• _The problem_
All the lines below need to be output exactly, apart from any images.

===== Supplied data =====

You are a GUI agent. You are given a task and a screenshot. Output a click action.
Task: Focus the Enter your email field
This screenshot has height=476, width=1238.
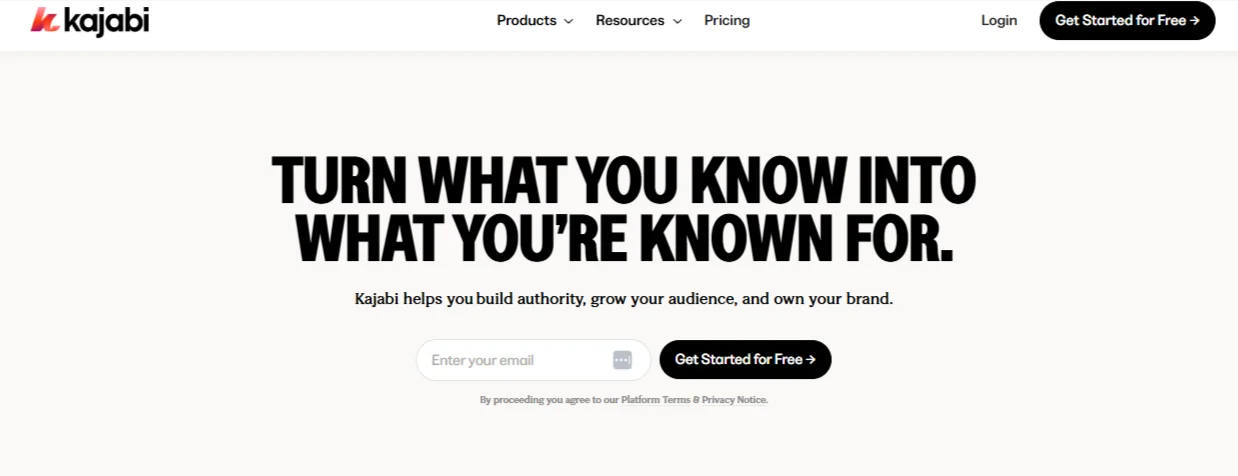510,360
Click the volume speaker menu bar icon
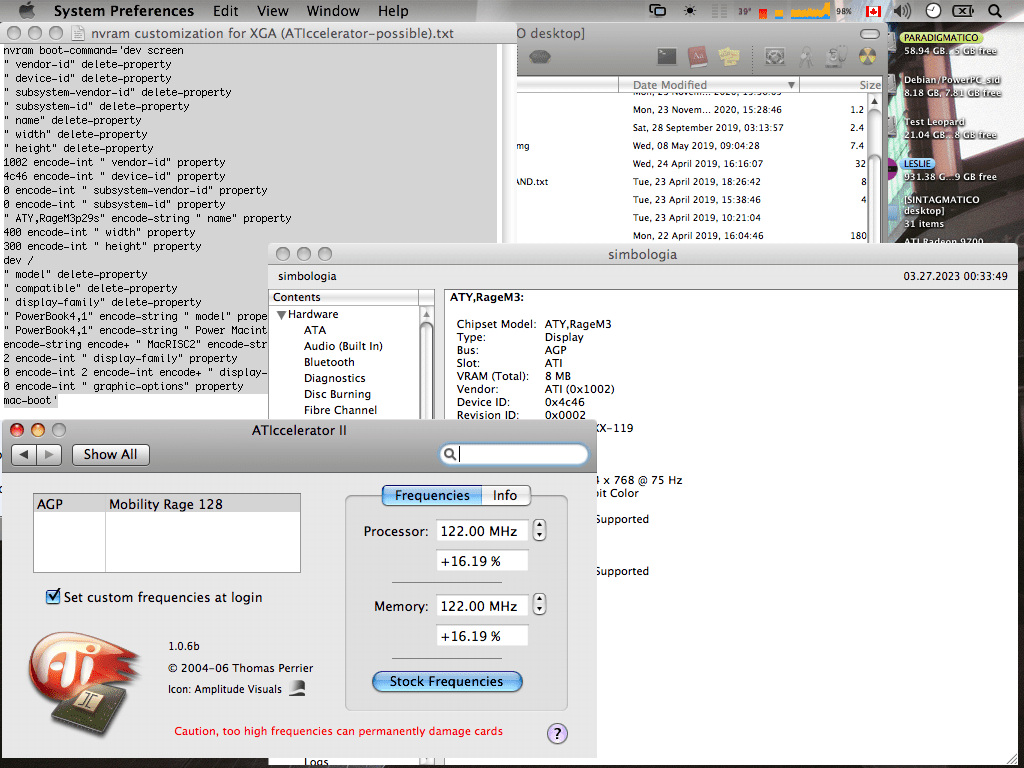This screenshot has height=768, width=1024. (902, 11)

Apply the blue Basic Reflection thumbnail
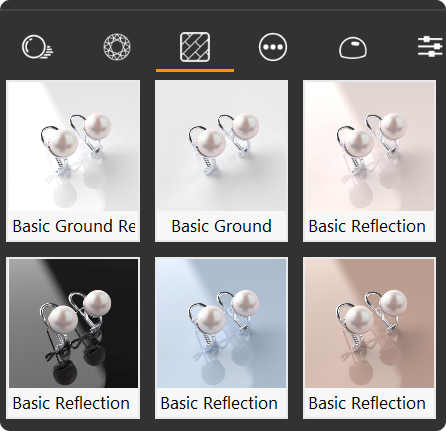pos(221,323)
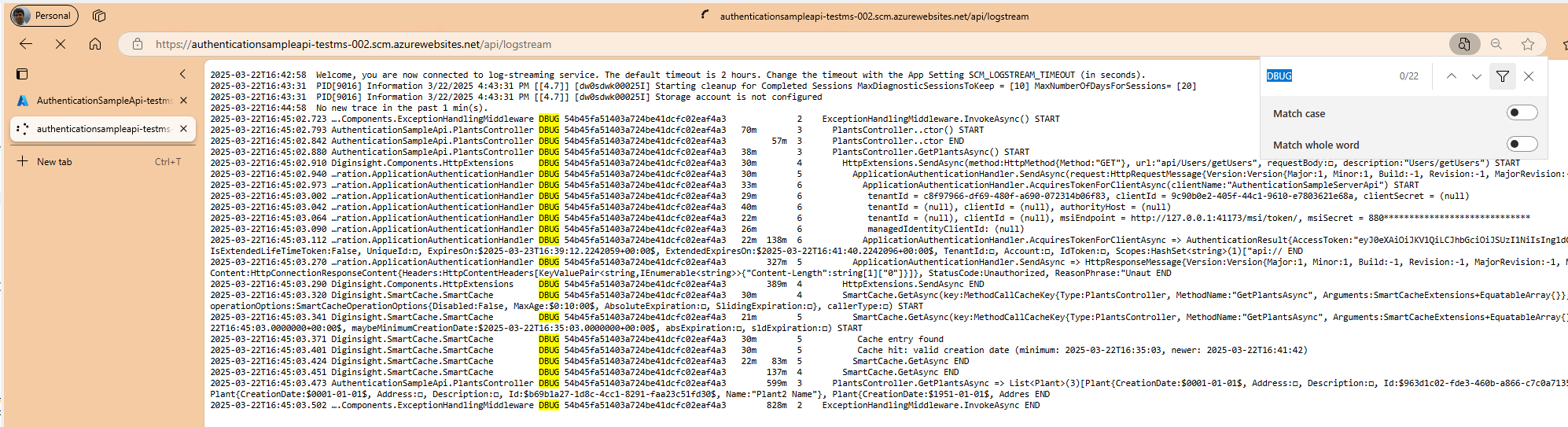Jump to next DBUG search result
The image size is (1568, 427).
coord(1476,76)
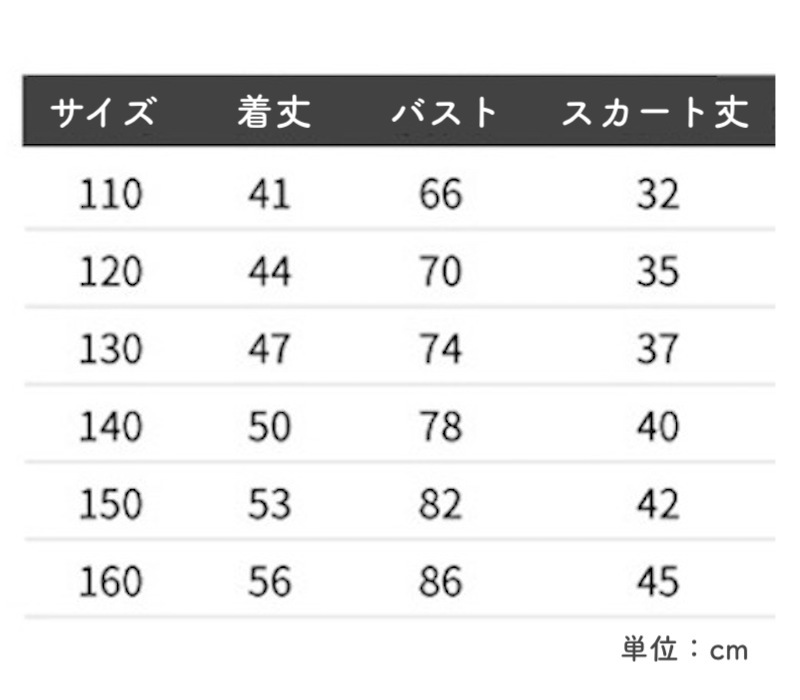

=====

• _Output_
You are a GUI agent. You are given a task and a screenshot. Output a click action.
Task: Focus the Enter your email field
This screenshot has height=476, width=1238.
510,360
Click the volume speaker menu bar icon
This screenshot has height=768, width=1024. (902, 11)

Apply the blue Basic Reflection thumbnail
pos(221,323)
Jump to next DBUG search result
The image size is (1568, 427).
coord(1476,76)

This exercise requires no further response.